Vegetable Chow Mein
Who needs a take-away when you have this delicious Vegetable Chow Mein recipe? The classic combination of crunchy vegetables, tender noodles and egg works perfectly. Taken from Just For One or Two cookbook.
Cornflour 2 tsp
Soy sauce 1 tbsp
Tomato ketchup 1 tbsp
Vegetable stock 150ml (¼ pint)
Root ginger 2cm (¾in) piece, peeled and finely chopped
Garlic 1 clove, peeled and crushed
Olive oil 2 tsp
Mixed vegetable stir-fry 325g pack
Cooked egg noodles 300g pack
Salt and freshly ground black pepper
Put the cornflour in a small bowl and mix in the soy sauce and ketchup to make a smooth paste. Stir in the stock, ginger and garlic.
Heat 1 teaspoon of the oil in a wok or large frying pan over a medium heat. Add the mixed vegetables and stir-fry for 2 minutes.

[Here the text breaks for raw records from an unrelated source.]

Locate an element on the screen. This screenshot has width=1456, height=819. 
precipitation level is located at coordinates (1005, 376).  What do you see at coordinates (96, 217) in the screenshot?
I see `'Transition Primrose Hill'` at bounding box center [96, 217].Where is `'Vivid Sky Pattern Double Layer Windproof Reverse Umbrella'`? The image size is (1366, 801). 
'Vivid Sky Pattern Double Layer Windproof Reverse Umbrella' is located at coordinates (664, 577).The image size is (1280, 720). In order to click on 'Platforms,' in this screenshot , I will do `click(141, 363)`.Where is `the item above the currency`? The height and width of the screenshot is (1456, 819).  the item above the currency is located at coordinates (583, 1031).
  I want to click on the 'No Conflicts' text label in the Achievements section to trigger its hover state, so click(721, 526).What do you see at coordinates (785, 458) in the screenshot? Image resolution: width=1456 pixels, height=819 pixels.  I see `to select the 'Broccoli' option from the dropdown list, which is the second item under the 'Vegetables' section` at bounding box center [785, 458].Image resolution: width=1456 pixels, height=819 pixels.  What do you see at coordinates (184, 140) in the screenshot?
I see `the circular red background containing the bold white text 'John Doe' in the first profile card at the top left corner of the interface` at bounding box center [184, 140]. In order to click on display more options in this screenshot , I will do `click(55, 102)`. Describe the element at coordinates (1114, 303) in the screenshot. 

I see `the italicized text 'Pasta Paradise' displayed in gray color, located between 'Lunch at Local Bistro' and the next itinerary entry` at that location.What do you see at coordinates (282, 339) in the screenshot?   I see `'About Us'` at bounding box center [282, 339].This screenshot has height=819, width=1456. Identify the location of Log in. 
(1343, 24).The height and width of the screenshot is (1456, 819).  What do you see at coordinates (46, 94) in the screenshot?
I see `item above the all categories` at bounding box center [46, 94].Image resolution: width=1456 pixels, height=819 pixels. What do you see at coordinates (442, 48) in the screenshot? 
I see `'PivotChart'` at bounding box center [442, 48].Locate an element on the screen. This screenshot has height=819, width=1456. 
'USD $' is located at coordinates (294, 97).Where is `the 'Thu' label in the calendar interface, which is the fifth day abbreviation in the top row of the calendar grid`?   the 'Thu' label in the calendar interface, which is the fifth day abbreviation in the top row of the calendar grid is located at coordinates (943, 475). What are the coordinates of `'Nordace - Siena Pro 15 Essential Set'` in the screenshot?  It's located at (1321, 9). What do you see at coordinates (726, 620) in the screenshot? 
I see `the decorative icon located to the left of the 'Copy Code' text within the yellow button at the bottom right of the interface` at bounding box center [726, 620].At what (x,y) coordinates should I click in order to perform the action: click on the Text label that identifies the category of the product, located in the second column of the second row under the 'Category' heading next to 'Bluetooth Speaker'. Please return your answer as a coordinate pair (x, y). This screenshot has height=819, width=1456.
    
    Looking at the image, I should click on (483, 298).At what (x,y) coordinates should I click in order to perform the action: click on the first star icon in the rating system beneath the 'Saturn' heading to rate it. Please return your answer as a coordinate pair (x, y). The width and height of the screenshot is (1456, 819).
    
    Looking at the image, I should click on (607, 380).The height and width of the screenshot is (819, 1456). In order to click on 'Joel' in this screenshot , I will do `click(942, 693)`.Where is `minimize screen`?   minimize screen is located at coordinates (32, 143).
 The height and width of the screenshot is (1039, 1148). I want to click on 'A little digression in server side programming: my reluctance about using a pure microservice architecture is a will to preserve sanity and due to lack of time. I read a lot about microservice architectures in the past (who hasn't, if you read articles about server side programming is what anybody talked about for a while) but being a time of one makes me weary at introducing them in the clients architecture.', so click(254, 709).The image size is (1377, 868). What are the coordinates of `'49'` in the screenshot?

Add the noodles to the pan and stir-fry for 1 minute. Mix in the soy mixture and cook for a further 2 minutes until the sauce is boiling and has thickened. Remove from the heat.
Beat the egg with 1 teaspoon of water and a little seasoning. Heat the remaining oil in a small frying pan, pour in the egg and cook, stirring lightly with a fork, until it is browned and set.
Loosen the edges of the omelette and slide it onto a chopping board. Roll it up and cut it into thin slices. Spoon the noodles and vegetables into warmed bowls and top with the omelette strips.